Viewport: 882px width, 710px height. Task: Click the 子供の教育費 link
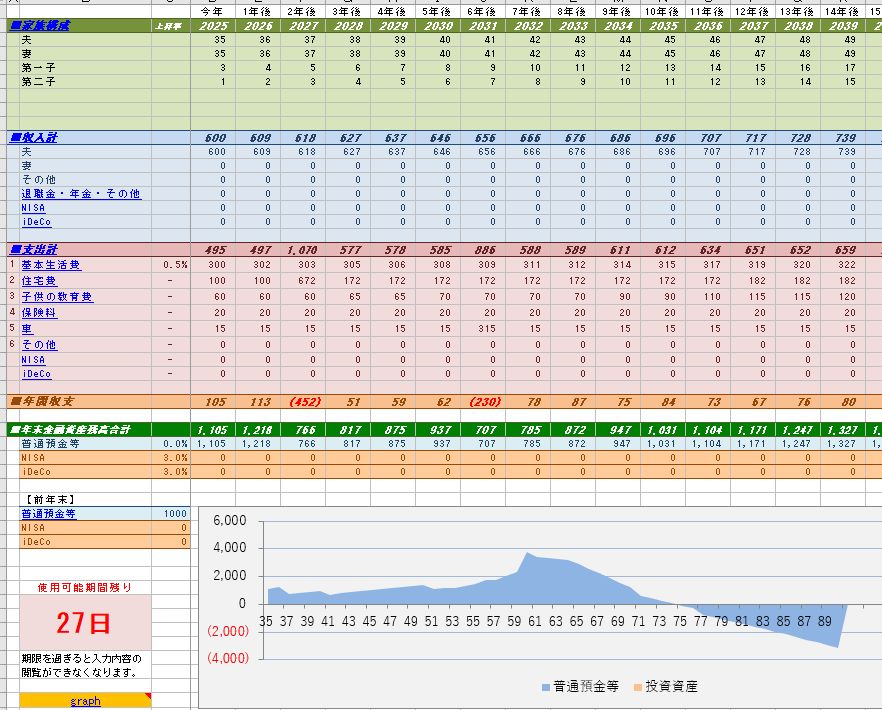coord(56,298)
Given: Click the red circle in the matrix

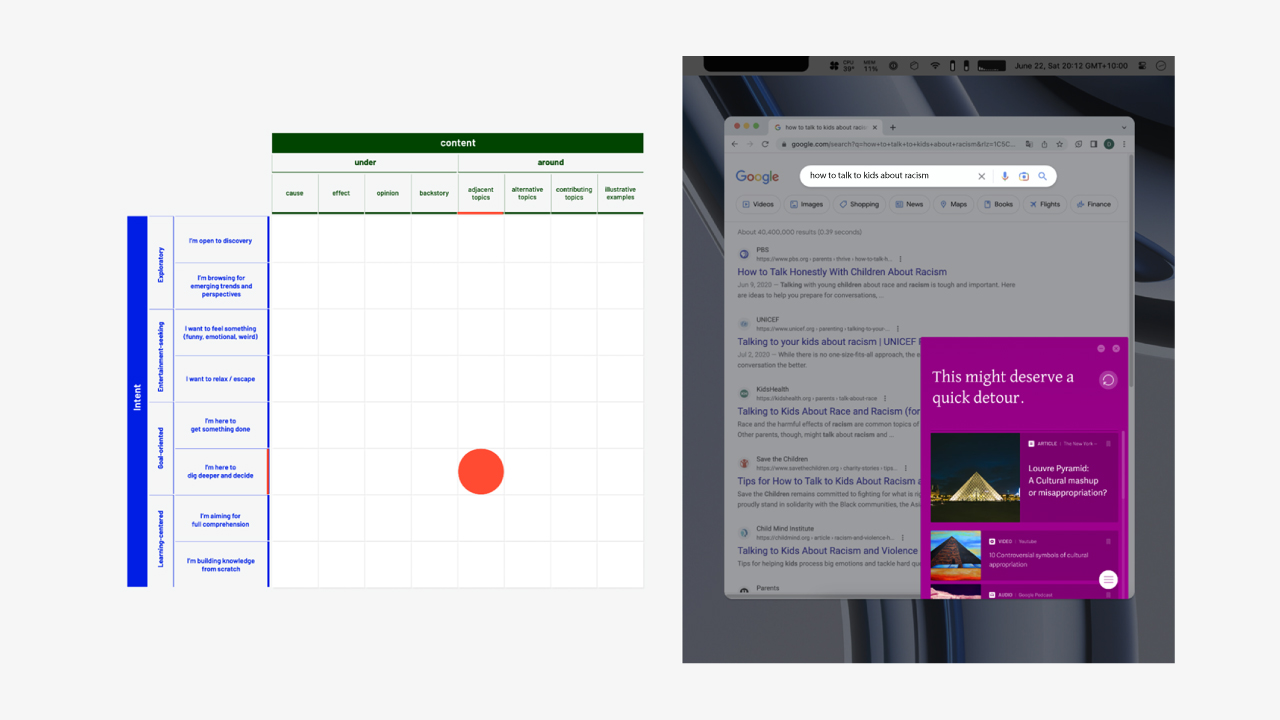Looking at the screenshot, I should (x=481, y=472).
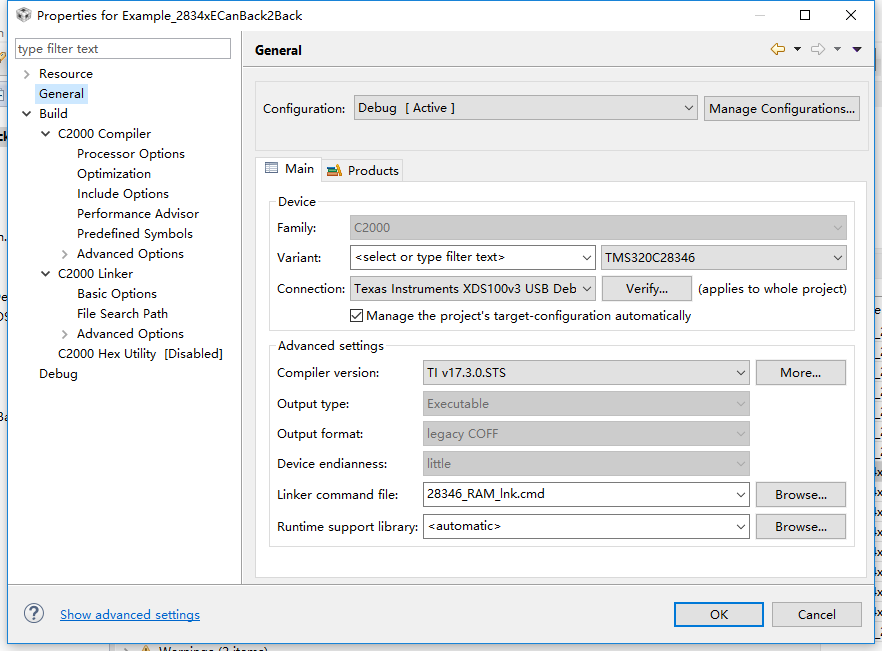Select the Main tab
The height and width of the screenshot is (651, 882).
click(289, 169)
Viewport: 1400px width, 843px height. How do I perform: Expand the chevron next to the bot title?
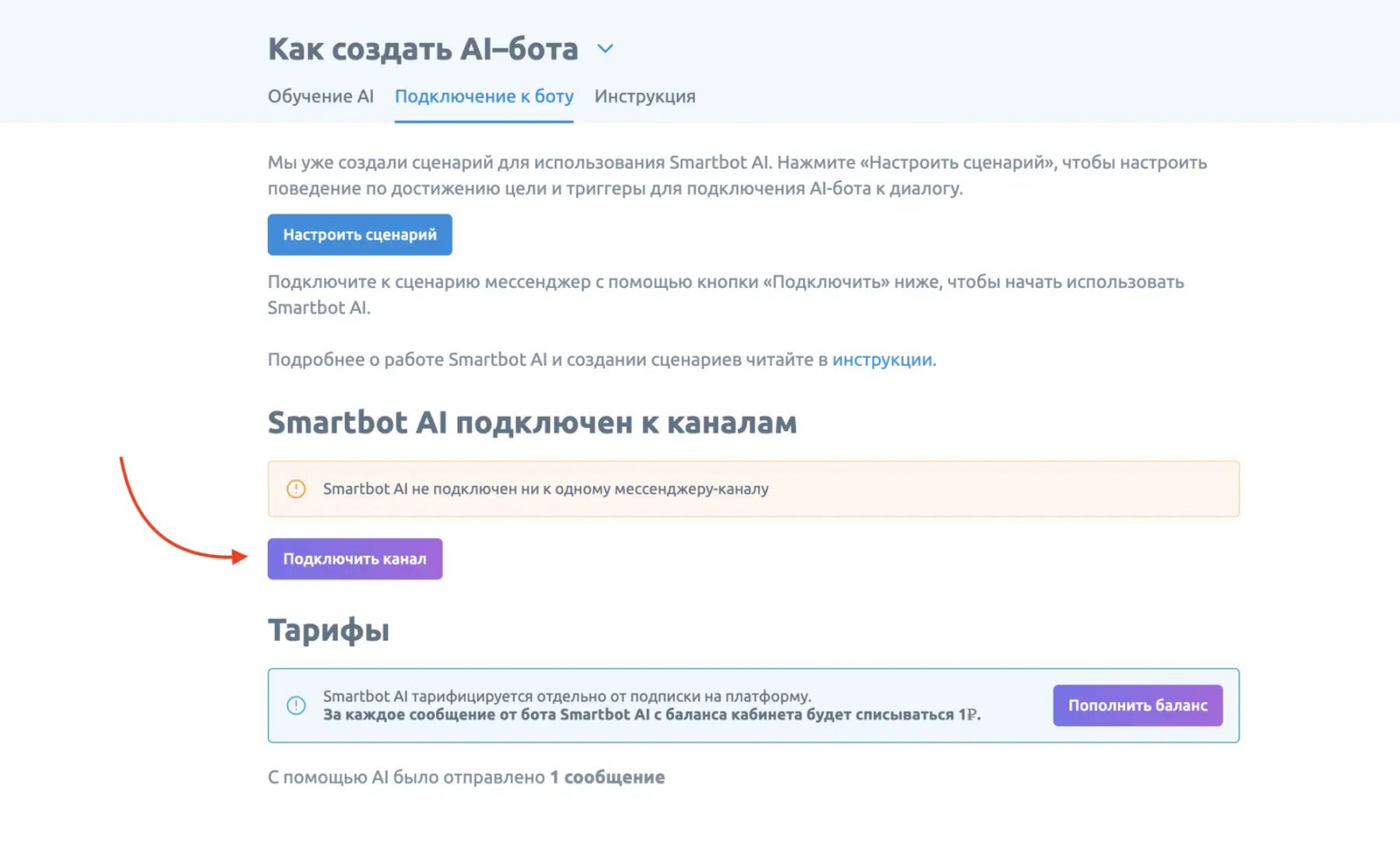point(605,49)
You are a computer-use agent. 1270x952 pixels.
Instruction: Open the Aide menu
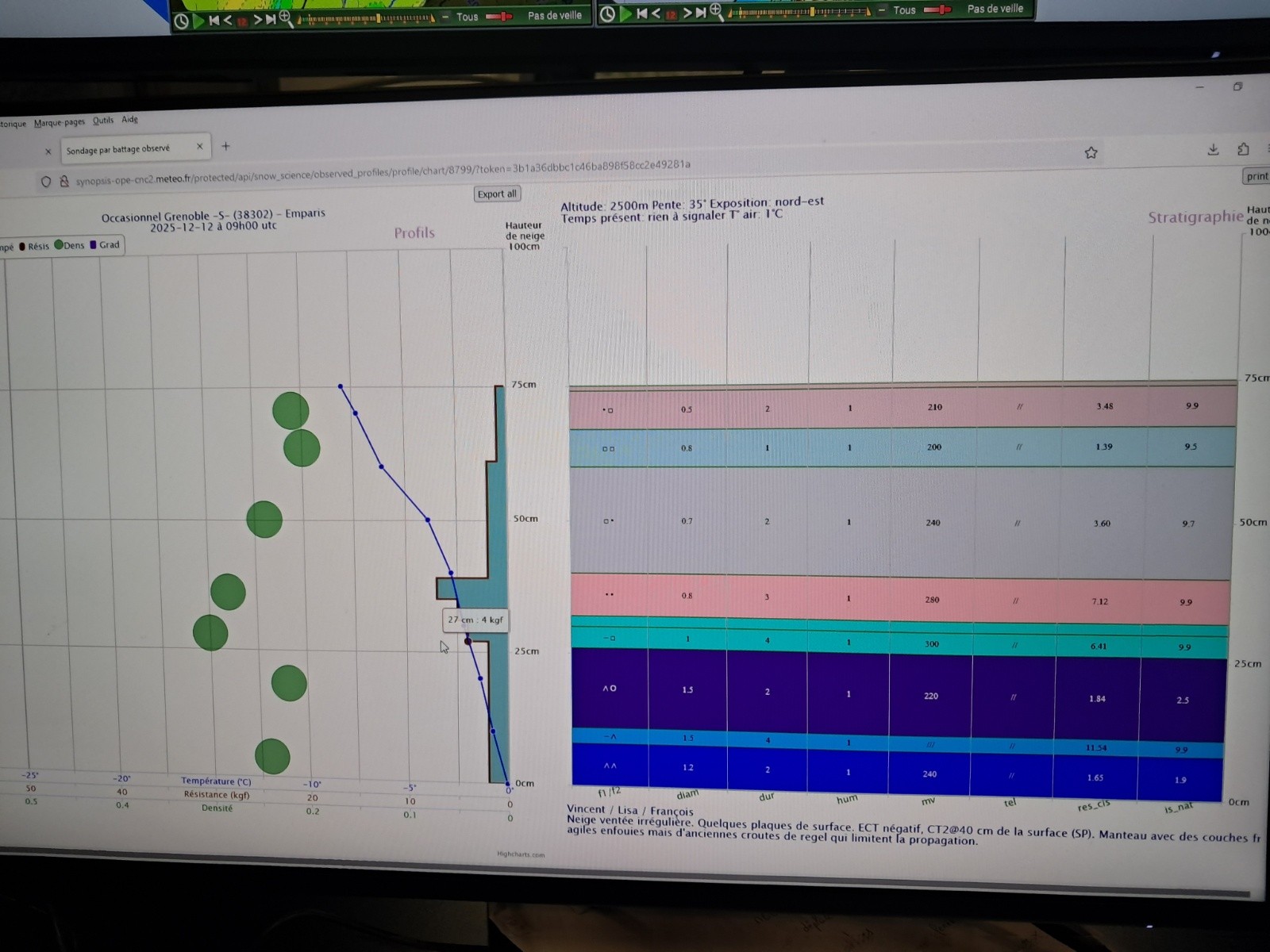click(x=129, y=120)
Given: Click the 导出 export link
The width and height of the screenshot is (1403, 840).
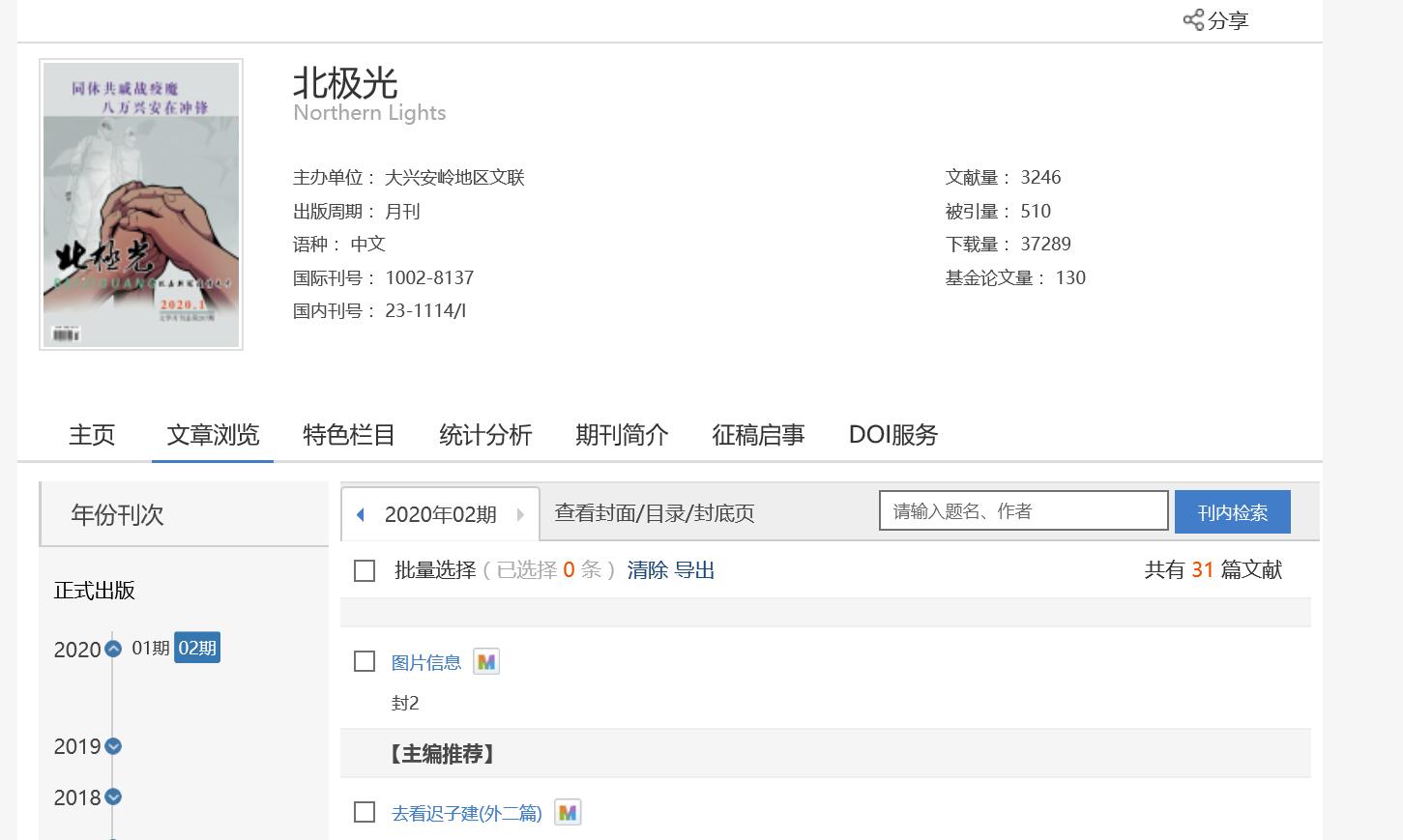Looking at the screenshot, I should 694,570.
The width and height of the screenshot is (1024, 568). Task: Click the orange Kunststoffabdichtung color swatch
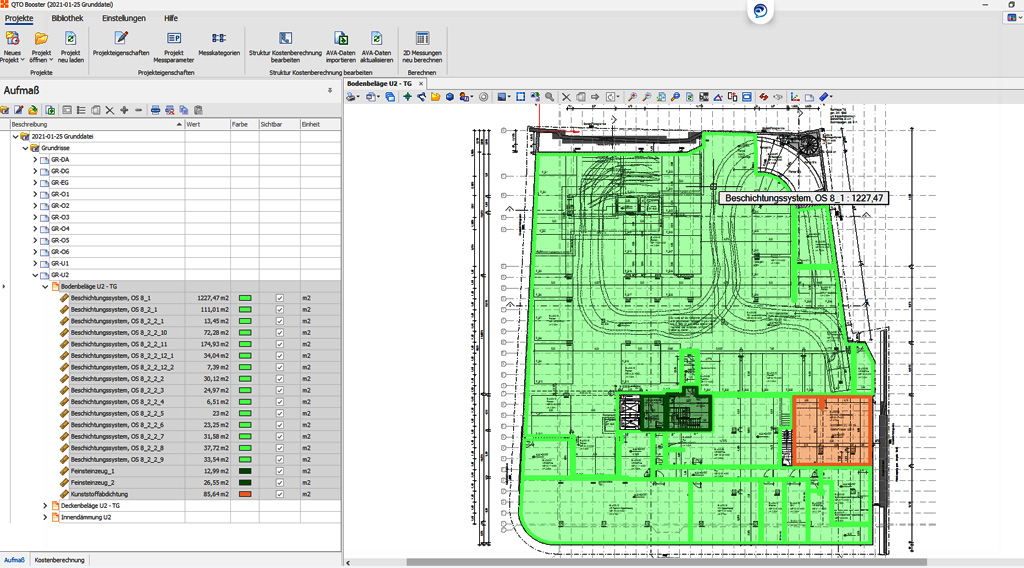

+ + + + +

* **Prompt**
In the entries above, find the line containing "Given: Click the 导出 export link", then please retype it and every line after it through the last, exactly as written, omitting pictures.

* **Exercise result**
Given: Click the 导出 export link
The width and height of the screenshot is (1403, 840).
Looking at the screenshot, I should 694,570.
The width and height of the screenshot is (1024, 568). Task: Click the orange Kunststoffabdichtung color swatch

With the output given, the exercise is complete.